Thought Leadership

AI Translation Quality: Why 60% of Machine Translations Have Hallucination Risks

Eray Gündoğmuş
Eray Gündoğmuş
·16 min read
Share
AI Translation Quality: Why 60% of Machine Translations Have Hallucination Risks

AI Translation Quality: Why 60% of Machine Translations Have Hallucination Risks

Artificial intelligence has transformed how we approach translation. Neural machine translation (NMT) systems like Google Translate, DeepL, and GPT-based models can now produce fluent, natural-sounding text in dozens of languages. Adoption is surging: the global machine translation market is projected to reach $4.2 billion by 2027, with AI-powered solutions leading the charge.

But there's a problem hiding beneath the surface. Despite impressive fluency, a significant portion of machine translations contain what researchers call "hallucinations" — outputs that sound correct but subtly distort, omit, or fabricate meaning. According to industry analyses and academic research, approximately 60% of machine-translated content carries some level of hallucination risk, ranging from minor semantic drift to dangerous factual errors.

For teams shipping software to global users, this isn't an academic concern. A hallucinated translation in your checkout flow, medical interface, or legal documentation can cost real money, erode user trust, or create liability. This article examines why AI translations hallucinate, how to detect these errors, and what workflows actually solve the problem.


The 60% Hallucination Problem

What Are Translation Hallucinations?

Translation hallucinations occur when a machine translation system generates output that is fluent but unfaithful to the source text. Unlike obvious errors (garbled syntax, untranslated words), hallucinations are dangerous precisely because they look correct.

Researchers categorize translation hallucinations into three types:

1. Semantic Drift The translation gradually shifts meaning, producing a sentence that is grammatically correct but says something different from the source.

_Problem to solve_. From the article on AI translation hallucinations above, copy out everything from "1. Semantic Drift" down to "from the source.".

_Data extracts_.
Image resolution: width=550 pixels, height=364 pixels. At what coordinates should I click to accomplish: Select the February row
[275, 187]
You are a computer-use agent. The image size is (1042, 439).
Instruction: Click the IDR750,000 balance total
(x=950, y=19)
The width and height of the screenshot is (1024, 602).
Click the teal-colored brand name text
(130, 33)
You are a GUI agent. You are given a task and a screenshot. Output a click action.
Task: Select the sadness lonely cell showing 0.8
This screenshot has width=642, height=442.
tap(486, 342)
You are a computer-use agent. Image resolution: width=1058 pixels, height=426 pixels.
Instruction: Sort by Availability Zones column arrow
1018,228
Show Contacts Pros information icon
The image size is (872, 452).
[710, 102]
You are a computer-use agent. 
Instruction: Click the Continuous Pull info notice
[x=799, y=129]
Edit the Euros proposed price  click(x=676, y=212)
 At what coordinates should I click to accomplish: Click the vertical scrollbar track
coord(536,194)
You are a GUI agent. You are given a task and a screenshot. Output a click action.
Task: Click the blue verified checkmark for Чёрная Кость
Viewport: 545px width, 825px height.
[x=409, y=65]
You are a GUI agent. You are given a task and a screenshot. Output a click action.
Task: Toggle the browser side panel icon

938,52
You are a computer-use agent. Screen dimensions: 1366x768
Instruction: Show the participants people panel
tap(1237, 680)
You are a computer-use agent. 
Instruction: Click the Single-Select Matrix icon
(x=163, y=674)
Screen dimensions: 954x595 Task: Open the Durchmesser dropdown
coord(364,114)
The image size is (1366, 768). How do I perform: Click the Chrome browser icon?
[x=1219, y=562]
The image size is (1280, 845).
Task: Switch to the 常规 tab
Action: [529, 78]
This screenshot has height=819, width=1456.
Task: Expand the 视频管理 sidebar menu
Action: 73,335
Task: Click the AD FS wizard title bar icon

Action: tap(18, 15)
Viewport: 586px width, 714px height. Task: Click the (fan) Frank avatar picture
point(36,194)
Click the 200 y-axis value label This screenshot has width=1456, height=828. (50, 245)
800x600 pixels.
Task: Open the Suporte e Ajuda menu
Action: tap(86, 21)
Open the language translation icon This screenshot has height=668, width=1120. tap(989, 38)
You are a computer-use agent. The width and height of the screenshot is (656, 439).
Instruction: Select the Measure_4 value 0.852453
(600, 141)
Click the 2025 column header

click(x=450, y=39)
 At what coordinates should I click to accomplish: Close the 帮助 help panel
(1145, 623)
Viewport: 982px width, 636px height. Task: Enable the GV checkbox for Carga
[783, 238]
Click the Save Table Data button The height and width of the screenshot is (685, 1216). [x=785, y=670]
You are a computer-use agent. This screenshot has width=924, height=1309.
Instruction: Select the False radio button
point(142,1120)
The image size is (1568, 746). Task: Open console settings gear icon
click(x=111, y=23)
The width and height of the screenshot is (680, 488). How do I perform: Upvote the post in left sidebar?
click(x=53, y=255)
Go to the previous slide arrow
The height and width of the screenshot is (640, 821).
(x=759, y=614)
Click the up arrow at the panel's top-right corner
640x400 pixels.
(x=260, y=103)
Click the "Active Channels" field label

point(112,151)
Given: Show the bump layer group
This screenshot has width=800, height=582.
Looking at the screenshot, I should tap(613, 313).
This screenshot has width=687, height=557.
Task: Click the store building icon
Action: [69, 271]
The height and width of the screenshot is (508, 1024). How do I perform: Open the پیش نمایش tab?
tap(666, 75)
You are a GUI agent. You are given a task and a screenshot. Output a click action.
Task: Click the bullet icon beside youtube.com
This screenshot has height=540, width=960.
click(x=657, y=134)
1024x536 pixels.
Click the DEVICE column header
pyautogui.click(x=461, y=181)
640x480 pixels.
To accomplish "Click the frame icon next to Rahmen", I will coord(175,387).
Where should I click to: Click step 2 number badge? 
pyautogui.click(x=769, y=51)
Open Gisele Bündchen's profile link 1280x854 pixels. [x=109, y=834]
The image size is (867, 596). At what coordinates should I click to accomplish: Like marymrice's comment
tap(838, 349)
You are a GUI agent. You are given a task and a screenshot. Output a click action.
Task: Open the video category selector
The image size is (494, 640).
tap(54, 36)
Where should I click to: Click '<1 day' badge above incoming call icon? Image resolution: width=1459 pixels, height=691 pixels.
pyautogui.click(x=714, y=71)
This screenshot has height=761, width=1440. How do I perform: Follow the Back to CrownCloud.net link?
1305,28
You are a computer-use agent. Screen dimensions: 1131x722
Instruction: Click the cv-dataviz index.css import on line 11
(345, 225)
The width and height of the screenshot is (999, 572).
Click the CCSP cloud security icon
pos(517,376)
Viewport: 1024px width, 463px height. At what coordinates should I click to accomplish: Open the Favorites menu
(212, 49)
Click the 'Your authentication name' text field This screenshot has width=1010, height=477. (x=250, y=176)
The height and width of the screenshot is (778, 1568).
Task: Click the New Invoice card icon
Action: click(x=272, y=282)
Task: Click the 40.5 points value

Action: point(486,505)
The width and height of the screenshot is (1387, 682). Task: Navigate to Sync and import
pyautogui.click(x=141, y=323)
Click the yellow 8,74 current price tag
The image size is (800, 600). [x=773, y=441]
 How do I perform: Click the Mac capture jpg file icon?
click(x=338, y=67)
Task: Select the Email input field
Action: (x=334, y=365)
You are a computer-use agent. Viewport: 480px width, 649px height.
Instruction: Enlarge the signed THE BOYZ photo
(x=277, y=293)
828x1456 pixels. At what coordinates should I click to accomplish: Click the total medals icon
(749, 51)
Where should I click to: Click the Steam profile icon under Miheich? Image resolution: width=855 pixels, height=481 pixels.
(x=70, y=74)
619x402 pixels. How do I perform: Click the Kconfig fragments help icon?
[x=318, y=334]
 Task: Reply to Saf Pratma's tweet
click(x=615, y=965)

_Task answer_.
1. Semantic Drift The translation gradually shifts meaning, producing a sentence that is grammatically correct but says something different from the source.